*Extrait du document:*
L’atmosphère est lourde ce 10 août 1920, lorsque la délégation ottomane fait son entrée dans les salons de la manufacture de Sèvres. Vêtus de leur bonnet de laine, les trois plénipotentiaires s’avancent et apposent leur signature au bas du traité. Disloqué, l’Empire des sultans est partagé entre les vainqueurs de la Première Guerre mondiale. Ironiquement, l’encrier en porcelaine bleu qui a servi au paraphe était à l’origine une commande de Guillaume II. En 1914, le début des hostilités avait empêché la livraison au kaiser… Mais ce lieu convenait-il à la signature d’un traité voué comme tous les actes diplomatiques à défier le temps ? Certains observateurs virent tout de suite dans le choix d’une fabrique de porcelaine une bévue, la marque d’une fragilité congénitale. En effet, une porcelaine est superbe à contempler, mais délicate à manipuler. Il en va de même pour ce traité parfait sur le papier, mais inapplicable.

L’Empire dépecé

 

Les 433 articles du traité de Sèvres planifient le partage de l’Anatolie. Objectif numéro un des Britanniques, les détroits et la mer de Marmara sont neutralisés. Ils passent sous contrôle international ; en réalité sous celui d’un consortium où ils sont tout-puissants. Il est stipulé que les Dardanelles et le Bosphore doivent rester ouverts aussi bien en temps de paix que de guerre. Constantinople devient un port libre administré par une commission multinationale dont les Turcs sont exclus, mais demeure la capitale impériale, une capitale très exposée. Elle se trouve désormais à proximité immédiate de la frontière hellénique qui passe sur les toutes proches hauteurs de Çatalca, à seulement une soixantaine de kilomètres à vol d’oiseau du Bosphore. Les grandes puissances se réservent le droit au moindre trouble d’une occupation totale. Athènes s’attribue la Thrace orientale avec la ville d’Andrinople jusque-là bastion de l’islam dans les Balkans. En Anatolie occidentale, déjà occupée, un plébiscite décidera du rattachement de Smyrne et de la façade égéenne à la Grèce. En cas de réponse négative, le traité stipule que le régime d’occupation prendra une forme éternelle…

Au sud-est de la Turquie est prévue une zone autonome kurde. À terme, si les populations le réclament, la Société des Nations devra statuer sur une indépendance. Dans la même veine, une grande Arménie doit voir le jour de la mer Noire au Caucase.

*Défi 1:*
Répondez à ces questions sur l'extrait consacré au traité de Sèvres :
(a) À quelle date la délégation ottomane signe-t-elle le traité ?
(b) Combien d'articles compte le traité de Sèvres ?
(c) Quelle zone le traité prévoit-il au sud-est de la Turquie ?
*Défi 2:* Reprenez mot pour mot le passage de l'extrait consacré au traité de Sèvres qui s'ouvre sur les mots « Au sud-est de » et se clôt sur « Noire au Caucase. ».

[Enregistrements issus d'un jeu de données]

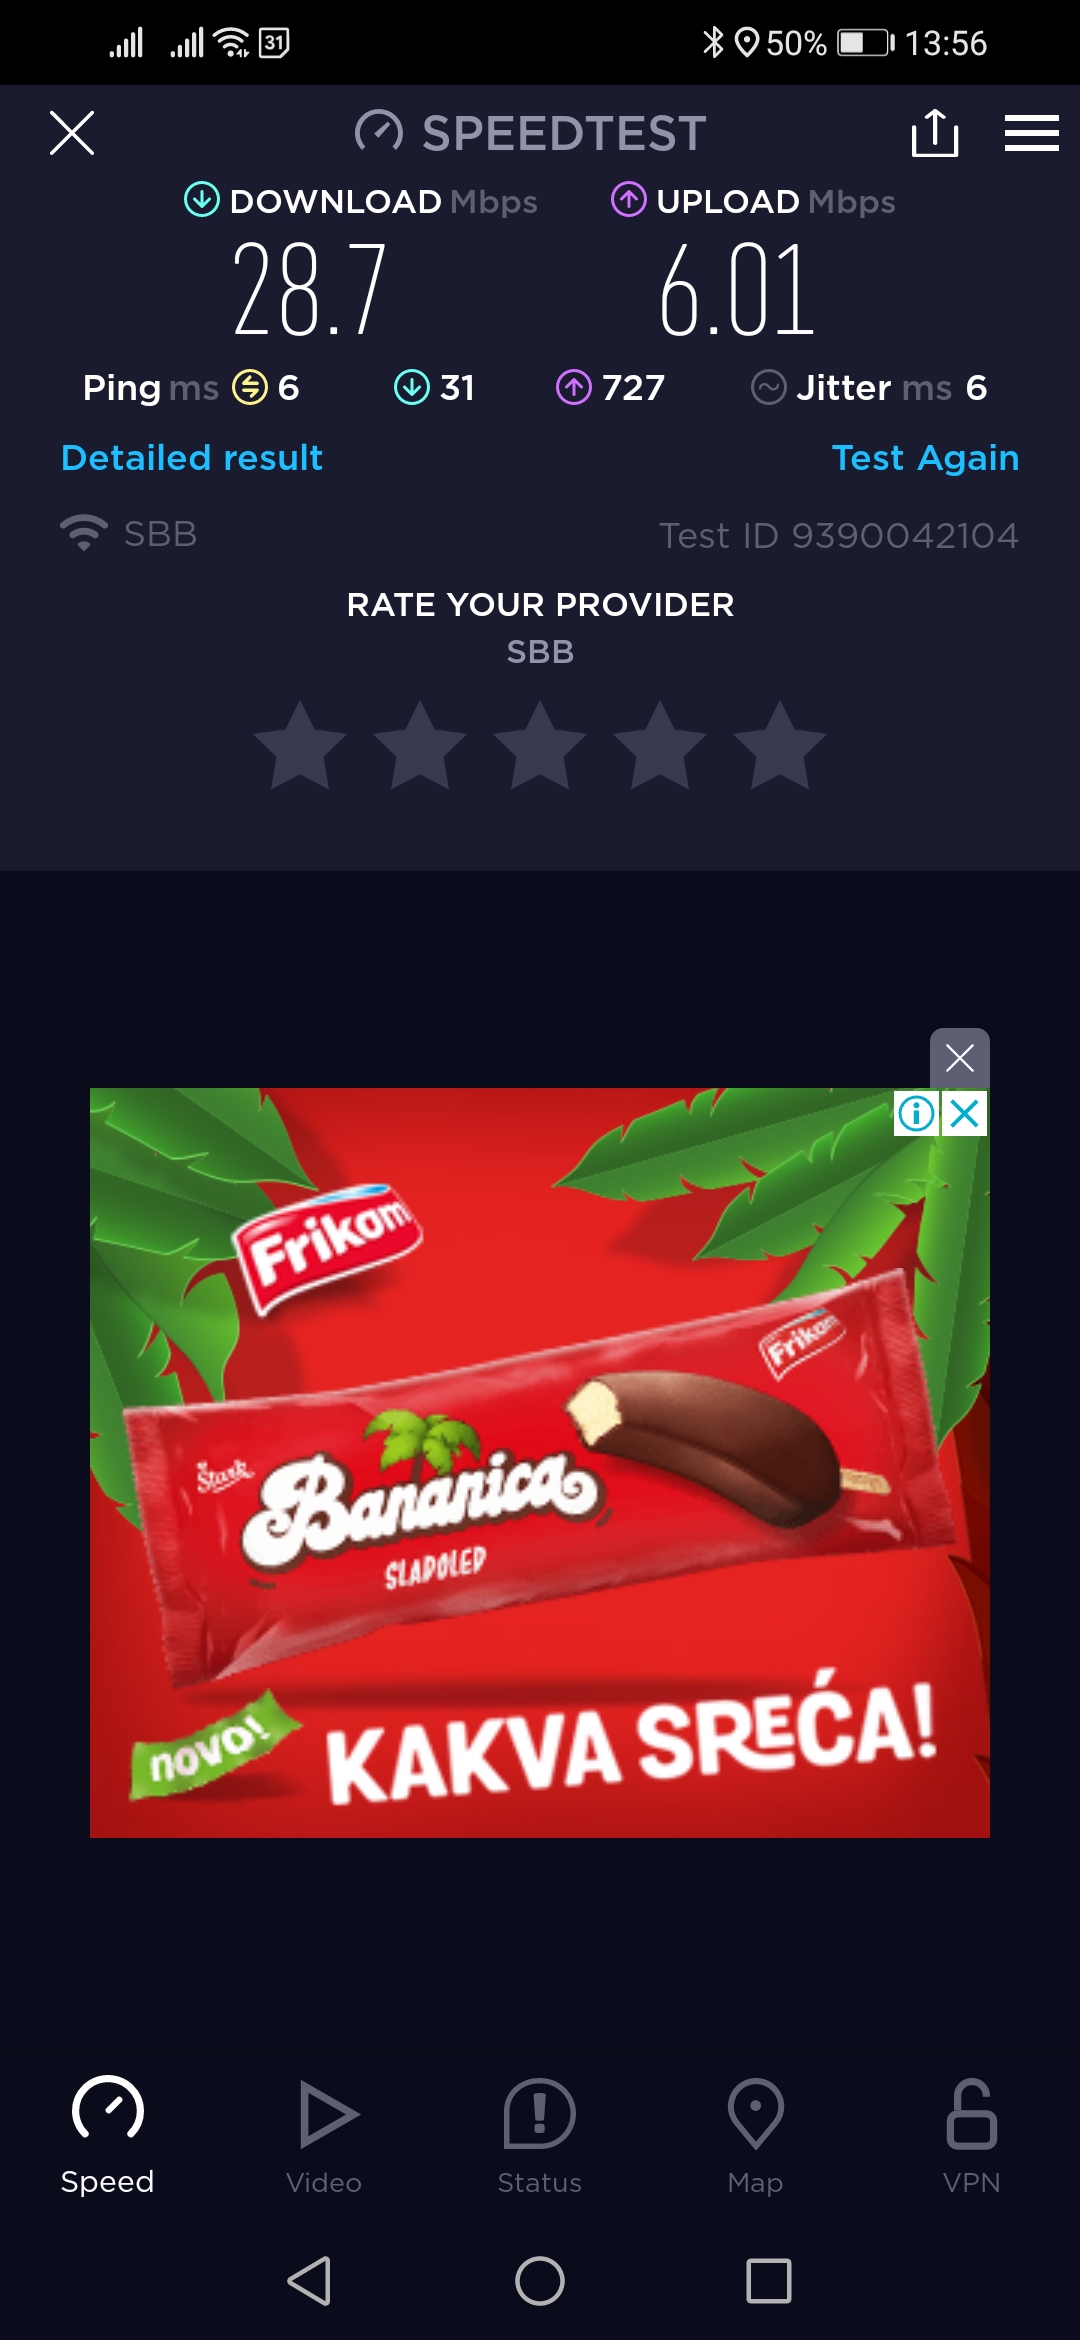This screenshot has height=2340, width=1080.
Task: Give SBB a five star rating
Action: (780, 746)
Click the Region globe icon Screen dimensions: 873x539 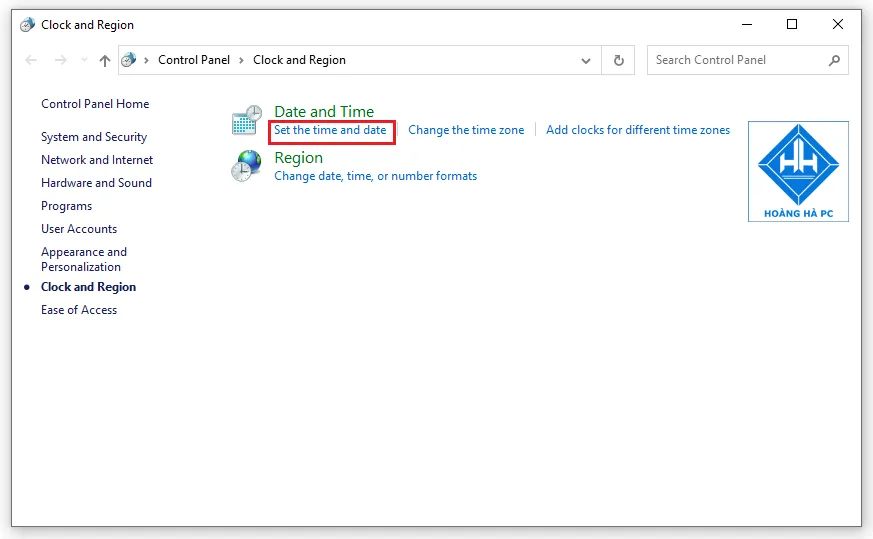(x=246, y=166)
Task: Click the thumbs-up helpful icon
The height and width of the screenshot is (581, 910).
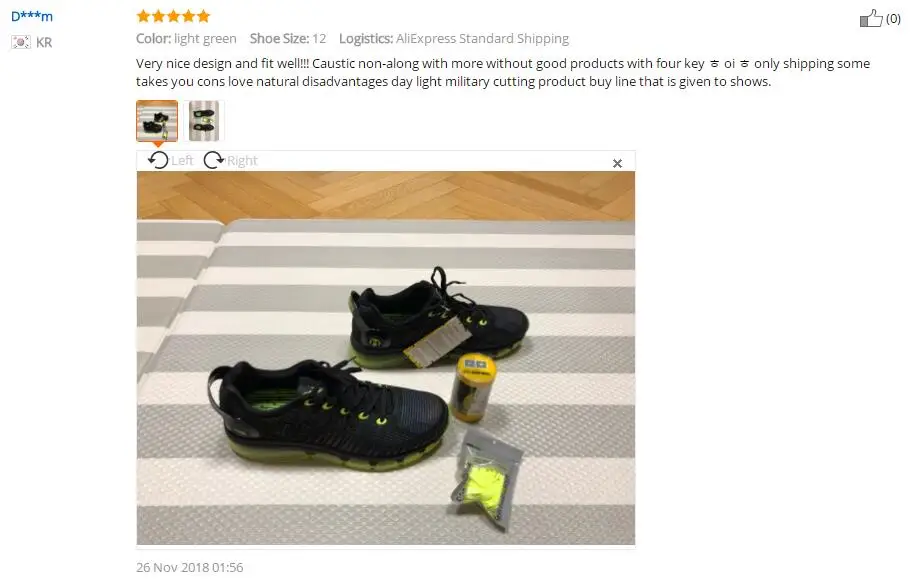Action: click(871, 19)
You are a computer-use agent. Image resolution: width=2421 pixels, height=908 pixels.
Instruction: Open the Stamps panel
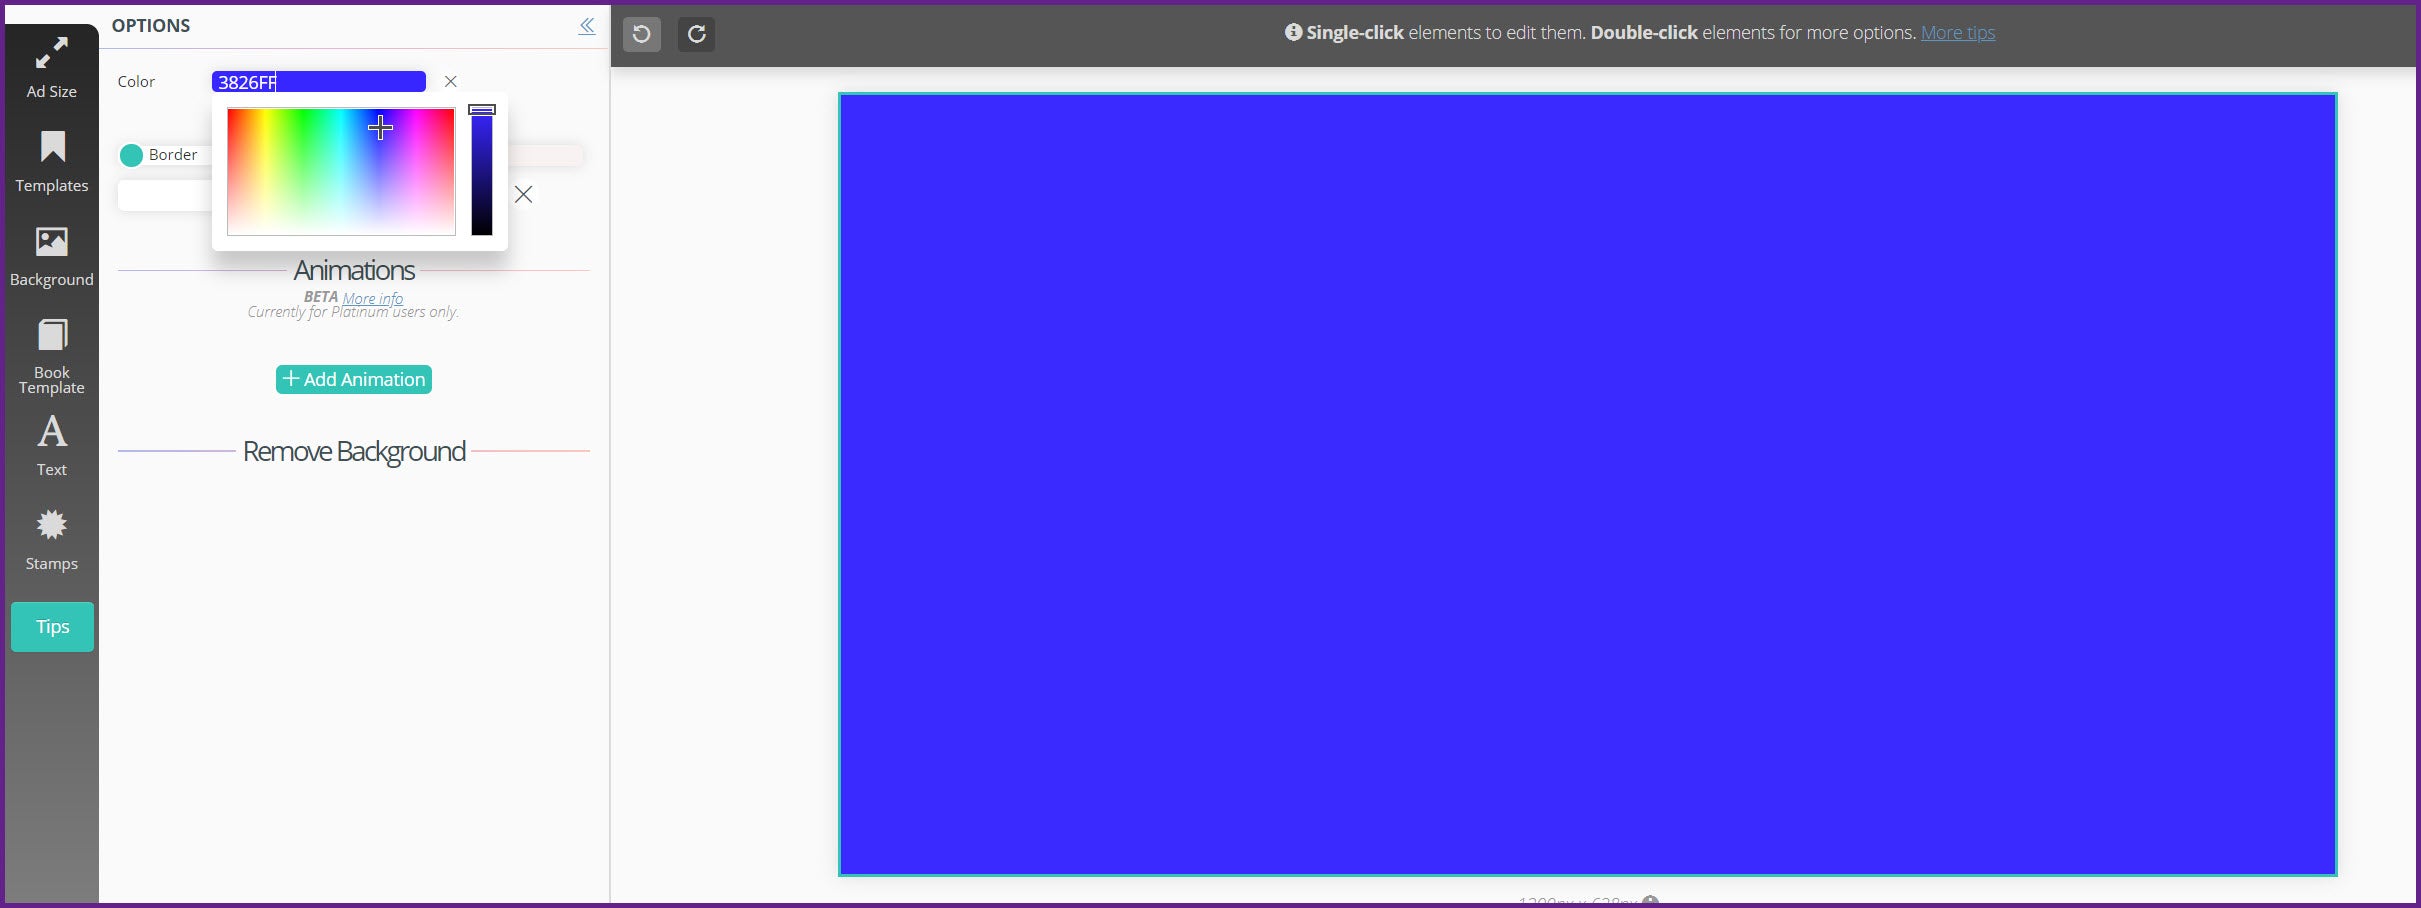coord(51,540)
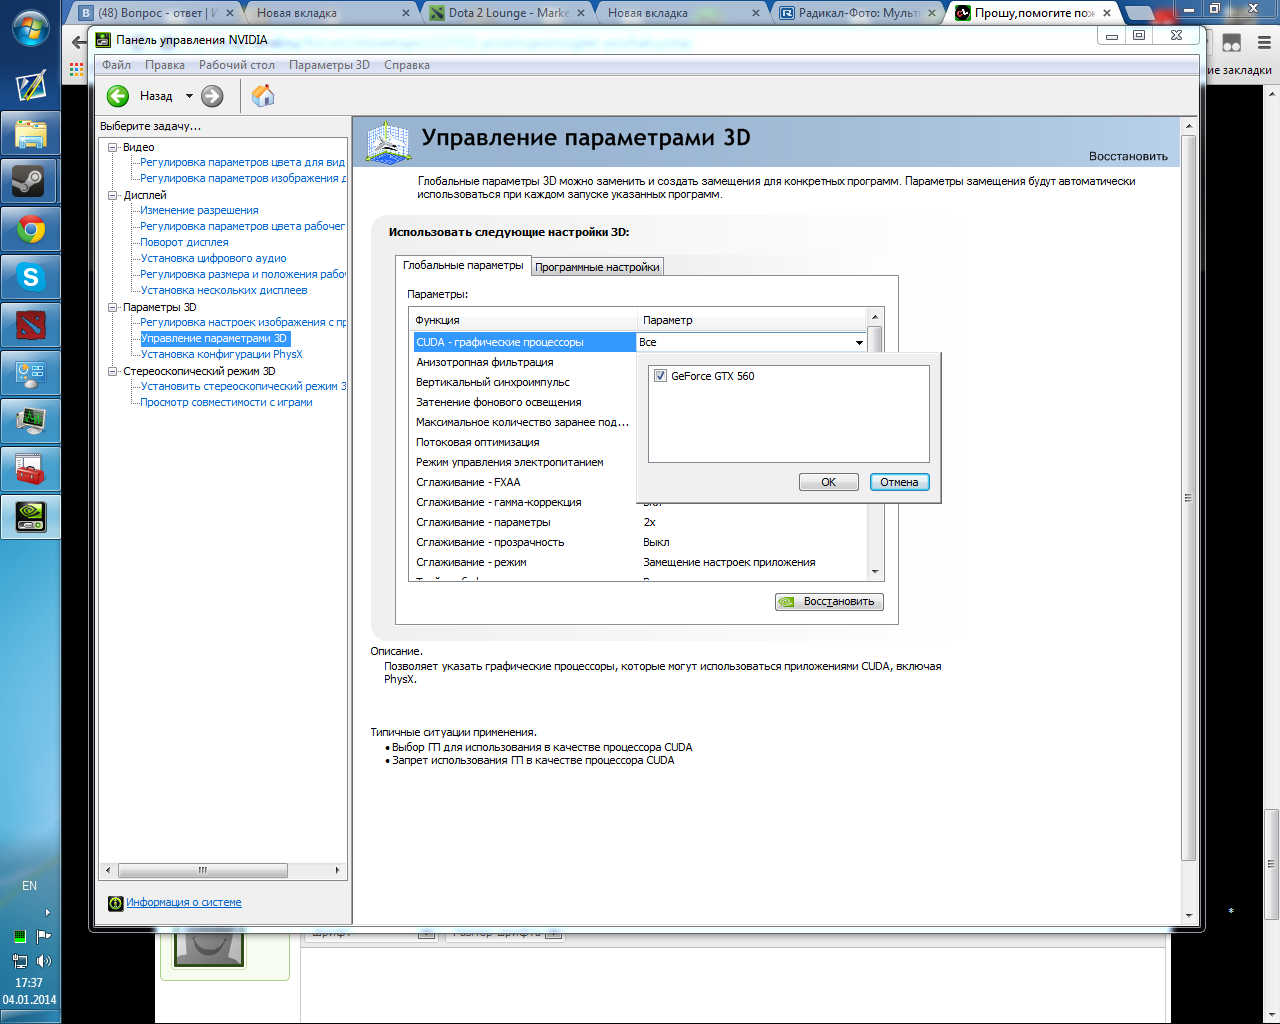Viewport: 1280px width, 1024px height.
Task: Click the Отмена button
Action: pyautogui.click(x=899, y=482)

*Résultat 1:*
(a) Le 10 août 1920.
(b) 433 articles.
(c) Une zone autonome kurde.

*Résultat 2:*
Au sud-est de la Turquie est prévue une zone autonome kurde. À terme, si les populations le réclament, la Société des Nations devra statuer sur une indépendance. Dans la même veine, une grande Arménie doit voir le jour de la mer Noire au Caucase.